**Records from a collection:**
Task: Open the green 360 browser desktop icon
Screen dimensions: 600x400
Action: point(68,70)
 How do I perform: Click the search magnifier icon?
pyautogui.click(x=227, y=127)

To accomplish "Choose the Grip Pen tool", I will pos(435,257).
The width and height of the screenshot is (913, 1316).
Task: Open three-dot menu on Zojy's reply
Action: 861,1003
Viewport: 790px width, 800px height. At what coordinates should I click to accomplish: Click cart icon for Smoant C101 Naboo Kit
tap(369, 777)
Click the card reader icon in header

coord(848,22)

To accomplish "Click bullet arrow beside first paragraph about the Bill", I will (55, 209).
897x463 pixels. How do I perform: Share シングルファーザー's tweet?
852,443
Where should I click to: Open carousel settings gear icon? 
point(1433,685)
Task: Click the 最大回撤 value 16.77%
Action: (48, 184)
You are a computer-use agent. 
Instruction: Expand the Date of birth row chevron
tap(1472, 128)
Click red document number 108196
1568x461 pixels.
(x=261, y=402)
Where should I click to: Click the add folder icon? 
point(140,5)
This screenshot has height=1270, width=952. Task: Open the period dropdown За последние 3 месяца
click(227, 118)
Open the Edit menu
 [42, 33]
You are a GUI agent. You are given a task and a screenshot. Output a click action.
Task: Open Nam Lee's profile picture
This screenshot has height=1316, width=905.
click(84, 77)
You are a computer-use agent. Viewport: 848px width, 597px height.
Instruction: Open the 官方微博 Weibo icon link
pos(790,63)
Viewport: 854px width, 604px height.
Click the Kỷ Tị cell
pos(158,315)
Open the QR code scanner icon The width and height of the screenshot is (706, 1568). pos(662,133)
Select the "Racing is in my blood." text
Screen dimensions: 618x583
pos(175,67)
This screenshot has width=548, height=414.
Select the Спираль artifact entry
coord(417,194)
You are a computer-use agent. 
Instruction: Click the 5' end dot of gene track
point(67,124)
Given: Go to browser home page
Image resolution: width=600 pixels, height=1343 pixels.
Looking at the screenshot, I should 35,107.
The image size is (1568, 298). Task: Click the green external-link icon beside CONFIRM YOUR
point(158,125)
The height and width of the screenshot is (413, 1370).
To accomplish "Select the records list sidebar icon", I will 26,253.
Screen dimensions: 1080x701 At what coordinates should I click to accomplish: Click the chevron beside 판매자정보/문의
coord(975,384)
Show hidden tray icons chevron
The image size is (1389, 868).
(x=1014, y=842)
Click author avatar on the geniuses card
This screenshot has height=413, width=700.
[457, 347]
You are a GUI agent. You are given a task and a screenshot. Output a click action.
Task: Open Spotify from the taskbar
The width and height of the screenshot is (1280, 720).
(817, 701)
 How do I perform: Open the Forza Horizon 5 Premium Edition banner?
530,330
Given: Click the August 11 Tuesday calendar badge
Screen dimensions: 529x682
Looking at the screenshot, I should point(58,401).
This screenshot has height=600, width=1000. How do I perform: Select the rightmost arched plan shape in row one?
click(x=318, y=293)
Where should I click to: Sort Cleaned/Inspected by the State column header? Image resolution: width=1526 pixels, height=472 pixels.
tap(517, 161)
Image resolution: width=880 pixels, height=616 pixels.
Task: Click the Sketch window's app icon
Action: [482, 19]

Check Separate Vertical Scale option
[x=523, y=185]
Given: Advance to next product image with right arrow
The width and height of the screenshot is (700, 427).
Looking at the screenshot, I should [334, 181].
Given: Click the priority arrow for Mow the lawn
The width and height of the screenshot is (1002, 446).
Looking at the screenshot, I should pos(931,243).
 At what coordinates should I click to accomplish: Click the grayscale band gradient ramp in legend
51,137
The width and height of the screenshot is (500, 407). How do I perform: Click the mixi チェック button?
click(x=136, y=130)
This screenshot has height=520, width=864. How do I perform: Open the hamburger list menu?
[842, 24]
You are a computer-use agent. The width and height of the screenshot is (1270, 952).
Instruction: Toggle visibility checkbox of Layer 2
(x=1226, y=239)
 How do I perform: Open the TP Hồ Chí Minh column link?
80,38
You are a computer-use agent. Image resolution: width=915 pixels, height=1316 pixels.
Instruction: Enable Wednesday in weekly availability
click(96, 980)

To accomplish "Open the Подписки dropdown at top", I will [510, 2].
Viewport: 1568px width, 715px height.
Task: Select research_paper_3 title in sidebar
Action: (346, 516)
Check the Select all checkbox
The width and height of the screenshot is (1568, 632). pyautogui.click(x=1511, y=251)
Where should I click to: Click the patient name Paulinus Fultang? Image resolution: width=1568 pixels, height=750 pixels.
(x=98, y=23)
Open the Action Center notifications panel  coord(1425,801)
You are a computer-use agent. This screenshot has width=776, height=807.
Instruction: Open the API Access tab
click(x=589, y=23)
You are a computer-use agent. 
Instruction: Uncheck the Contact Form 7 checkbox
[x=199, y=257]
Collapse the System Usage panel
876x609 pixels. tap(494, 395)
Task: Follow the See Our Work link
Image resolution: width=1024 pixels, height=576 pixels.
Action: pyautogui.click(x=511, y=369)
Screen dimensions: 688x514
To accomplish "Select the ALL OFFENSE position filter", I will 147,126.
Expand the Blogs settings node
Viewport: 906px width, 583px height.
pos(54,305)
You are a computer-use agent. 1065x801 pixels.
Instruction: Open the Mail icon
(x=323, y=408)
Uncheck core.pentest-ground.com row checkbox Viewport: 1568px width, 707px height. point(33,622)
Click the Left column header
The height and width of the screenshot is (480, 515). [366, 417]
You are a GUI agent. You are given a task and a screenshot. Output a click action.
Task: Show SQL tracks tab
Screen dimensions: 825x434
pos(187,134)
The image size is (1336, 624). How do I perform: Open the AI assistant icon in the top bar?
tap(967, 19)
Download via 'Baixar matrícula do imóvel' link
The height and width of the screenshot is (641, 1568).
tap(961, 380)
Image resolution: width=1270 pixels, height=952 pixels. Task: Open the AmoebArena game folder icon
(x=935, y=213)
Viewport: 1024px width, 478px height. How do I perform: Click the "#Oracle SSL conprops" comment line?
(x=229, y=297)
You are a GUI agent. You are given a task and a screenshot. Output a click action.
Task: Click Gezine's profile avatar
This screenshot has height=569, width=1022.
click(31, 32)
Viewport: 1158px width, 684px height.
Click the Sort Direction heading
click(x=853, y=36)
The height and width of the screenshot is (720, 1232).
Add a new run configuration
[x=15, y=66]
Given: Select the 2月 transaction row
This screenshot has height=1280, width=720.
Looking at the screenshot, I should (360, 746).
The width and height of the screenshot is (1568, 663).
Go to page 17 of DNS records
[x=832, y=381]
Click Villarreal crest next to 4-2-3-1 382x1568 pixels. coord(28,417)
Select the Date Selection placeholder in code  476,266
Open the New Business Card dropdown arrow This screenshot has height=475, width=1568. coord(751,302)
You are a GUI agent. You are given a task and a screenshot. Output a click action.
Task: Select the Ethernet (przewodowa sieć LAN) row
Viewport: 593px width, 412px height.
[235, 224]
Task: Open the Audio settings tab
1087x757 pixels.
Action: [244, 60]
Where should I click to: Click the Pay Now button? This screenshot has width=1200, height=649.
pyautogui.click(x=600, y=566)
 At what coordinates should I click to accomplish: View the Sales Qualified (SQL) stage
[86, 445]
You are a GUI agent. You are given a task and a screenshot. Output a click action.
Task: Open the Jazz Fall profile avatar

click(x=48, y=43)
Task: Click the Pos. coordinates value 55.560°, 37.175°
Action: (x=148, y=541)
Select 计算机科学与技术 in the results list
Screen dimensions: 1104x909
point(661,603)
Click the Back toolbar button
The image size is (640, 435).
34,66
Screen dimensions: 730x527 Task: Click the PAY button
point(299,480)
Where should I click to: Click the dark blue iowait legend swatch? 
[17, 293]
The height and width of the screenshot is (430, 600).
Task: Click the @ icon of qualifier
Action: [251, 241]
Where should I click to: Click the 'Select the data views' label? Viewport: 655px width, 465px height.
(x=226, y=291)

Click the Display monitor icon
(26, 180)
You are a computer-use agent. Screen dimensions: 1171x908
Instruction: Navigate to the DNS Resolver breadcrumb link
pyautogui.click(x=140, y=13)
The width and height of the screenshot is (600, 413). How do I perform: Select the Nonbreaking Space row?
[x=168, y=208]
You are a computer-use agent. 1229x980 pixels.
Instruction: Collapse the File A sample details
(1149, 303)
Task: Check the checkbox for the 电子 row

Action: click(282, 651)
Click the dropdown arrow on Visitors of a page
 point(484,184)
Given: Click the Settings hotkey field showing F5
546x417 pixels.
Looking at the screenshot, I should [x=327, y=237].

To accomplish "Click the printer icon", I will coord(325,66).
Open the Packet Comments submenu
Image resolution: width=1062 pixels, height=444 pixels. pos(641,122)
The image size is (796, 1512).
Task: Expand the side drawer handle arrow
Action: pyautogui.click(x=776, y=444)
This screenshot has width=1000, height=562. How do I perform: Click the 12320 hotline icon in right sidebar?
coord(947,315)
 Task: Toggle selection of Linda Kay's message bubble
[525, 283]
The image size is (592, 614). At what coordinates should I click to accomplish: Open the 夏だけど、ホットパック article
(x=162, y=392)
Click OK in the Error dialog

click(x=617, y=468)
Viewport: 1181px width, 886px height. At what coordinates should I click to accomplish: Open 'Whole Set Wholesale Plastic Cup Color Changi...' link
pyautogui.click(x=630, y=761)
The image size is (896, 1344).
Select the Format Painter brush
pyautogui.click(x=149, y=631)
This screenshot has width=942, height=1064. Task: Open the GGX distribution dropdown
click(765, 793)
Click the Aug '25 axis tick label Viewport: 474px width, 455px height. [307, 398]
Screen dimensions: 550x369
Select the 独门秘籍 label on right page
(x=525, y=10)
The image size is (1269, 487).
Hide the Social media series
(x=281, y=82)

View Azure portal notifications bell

**Work required:**
From the entries above, extract only the lines running from the one containing "Screen dimensions: 529x682" through the one containing "Task: Follow the See Our Work link", inclusive.

**Answer to this exercise:**
Screen dimensions: 529x682
Looking at the screenshot, I should point(58,401).
This screenshot has height=600, width=1000. How do I perform: Select the rightmost arched plan shape in row one?
click(x=318, y=293)
Where should I click to: Sort Cleaned/Inspected by the State column header? Image resolution: width=1526 pixels, height=472 pixels.
tap(517, 161)
Image resolution: width=880 pixels, height=616 pixels.
Task: Click the Sketch window's app icon
Action: [482, 19]

Check Separate Vertical Scale option
[x=523, y=185]
Given: Advance to next product image with right arrow
The width and height of the screenshot is (700, 427).
Looking at the screenshot, I should [334, 181].
Given: Click the priority arrow for Mow the lawn
The width and height of the screenshot is (1002, 446).
Looking at the screenshot, I should pos(931,243).
 At what coordinates should I click to accomplish: Click the grayscale band gradient ramp in legend
51,137
The width and height of the screenshot is (500, 407). How do I perform: Click the mixi チェック button?
click(x=136, y=130)
This screenshot has height=520, width=864. How do I perform: Open the hamburger list menu?
[842, 24]
You are a computer-use agent. The width and height of the screenshot is (1270, 952).
Instruction: Toggle visibility checkbox of Layer 2
(x=1226, y=239)
 How do I perform: Open the TP Hồ Chí Minh column link?
80,38
You are a computer-use agent. Image resolution: width=915 pixels, height=1316 pixels.
Instruction: Enable Wednesday in weekly availability
click(96, 980)

To accomplish "Open the Подписки dropdown at top", I will [510, 2].
Viewport: 1568px width, 715px height.
Task: Select research_paper_3 title in sidebar
Action: (346, 516)
Check the Select all checkbox
The width and height of the screenshot is (1568, 632). pyautogui.click(x=1511, y=251)
Where should I click to: Click the patient name Paulinus Fultang? Image resolution: width=1568 pixels, height=750 pixels.
(x=98, y=23)
Open the Action Center notifications panel  coord(1425,801)
You are a computer-use agent. This screenshot has width=776, height=807.
Instruction: Open the API Access tab
click(x=589, y=23)
You are a computer-use agent. 
Instruction: Uncheck the Contact Form 7 checkbox
[x=199, y=257]
Collapse the System Usage panel
876x609 pixels. tap(494, 395)
Task: Follow the See Our Work link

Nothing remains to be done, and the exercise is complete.